• [WORK TO COMPLETE]
Extract every line of the items below word for word, but leave the pictures out of your answer.

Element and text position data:
-------------------------
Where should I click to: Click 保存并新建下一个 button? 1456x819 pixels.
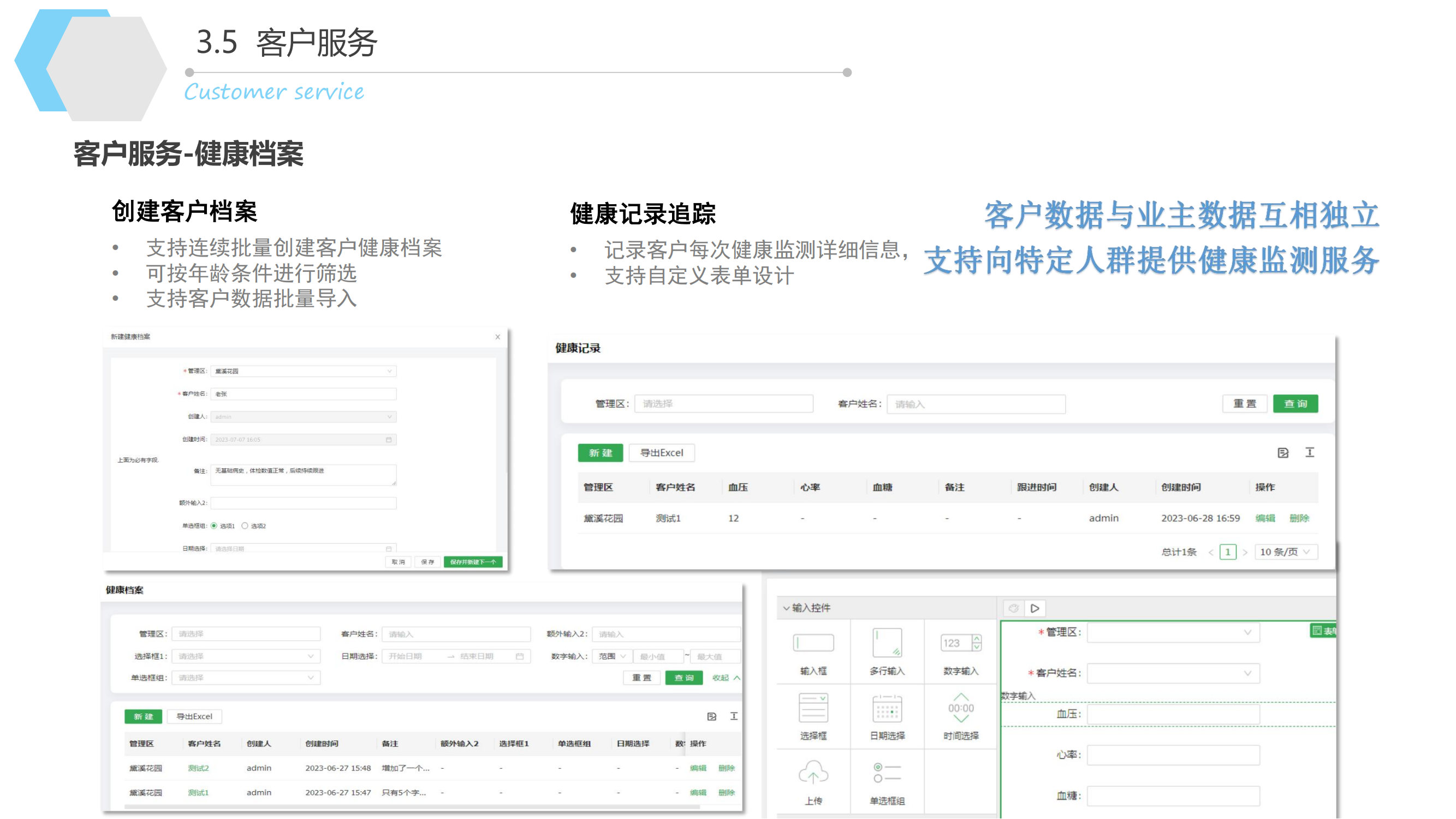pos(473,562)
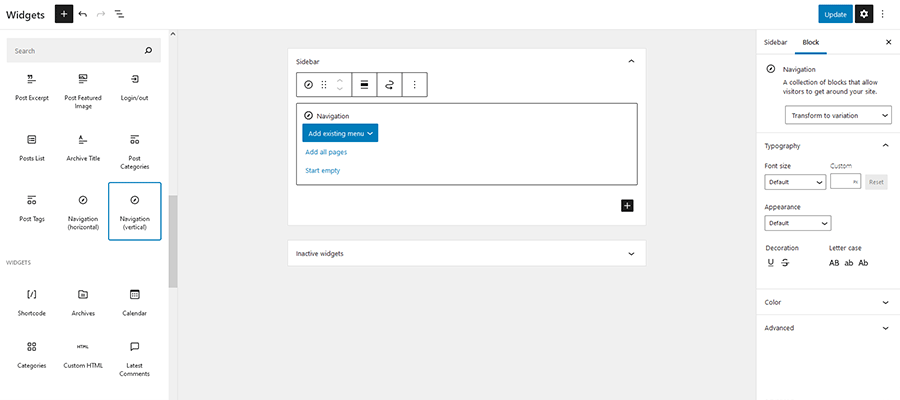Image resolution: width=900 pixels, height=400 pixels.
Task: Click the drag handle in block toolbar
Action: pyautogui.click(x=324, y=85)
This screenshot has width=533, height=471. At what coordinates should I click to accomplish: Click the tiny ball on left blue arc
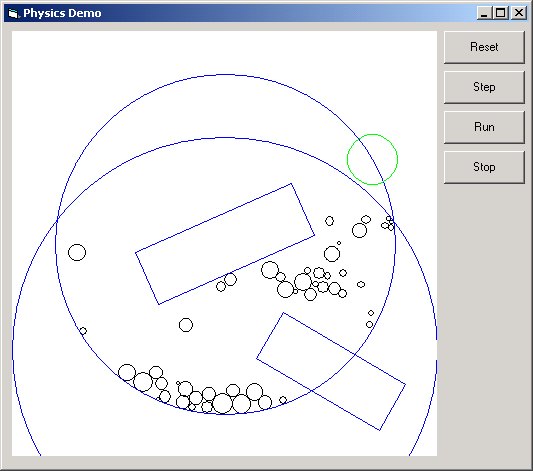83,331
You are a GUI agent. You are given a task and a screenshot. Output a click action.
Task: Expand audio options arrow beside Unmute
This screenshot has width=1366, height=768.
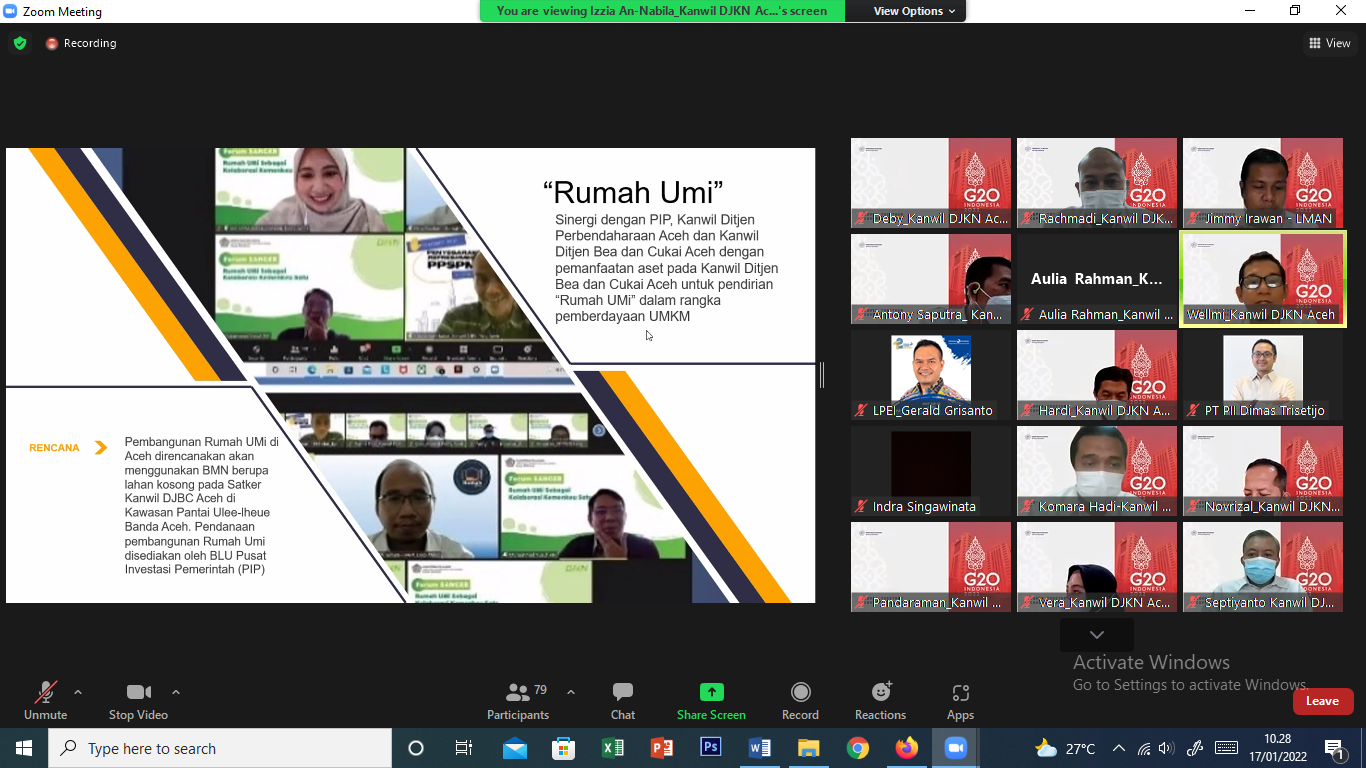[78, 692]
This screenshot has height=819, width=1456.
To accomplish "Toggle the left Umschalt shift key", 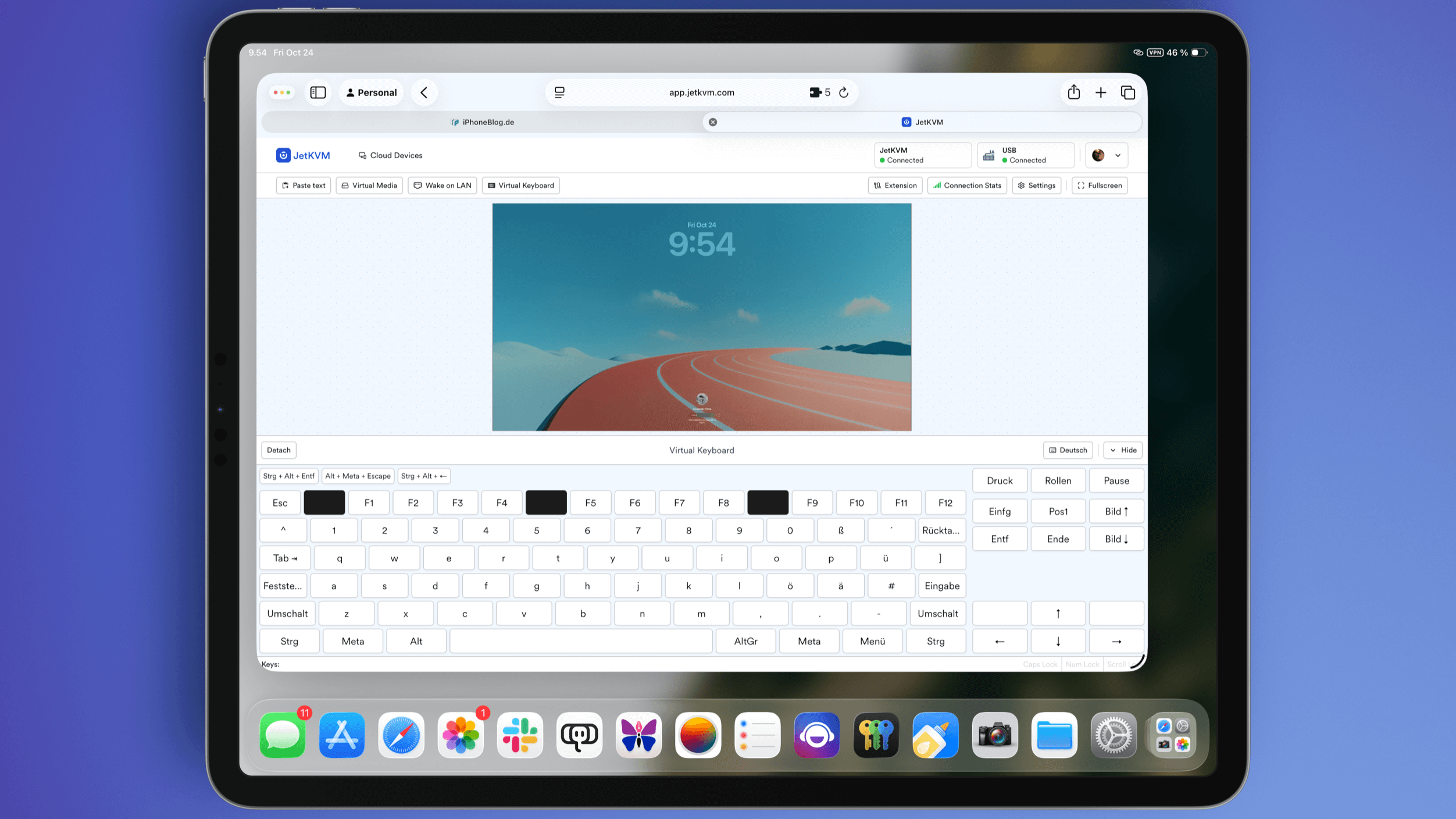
-------------------------
• [RESPONSE TO THIS TASK]
Where should I click to: Click 保存并新建下一个 button? 1456x819 pixels.
pos(473,562)
Image resolution: width=900 pixels, height=400 pixels.
Task: Click the drag handle in block toolbar
Action: pyautogui.click(x=324, y=85)
This screenshot has width=533, height=471. At what coordinates should I click to accomplish: Click the tiny ball on left blue arc
83,331
You are a GUI agent. You are given a task and a screenshot. Output a click action.
Task: Expand audio options arrow beside Unmute
This screenshot has width=1366, height=768.
[78, 692]
This screenshot has height=819, width=1456.
To accomplish "Toggle the left Umschalt shift key", 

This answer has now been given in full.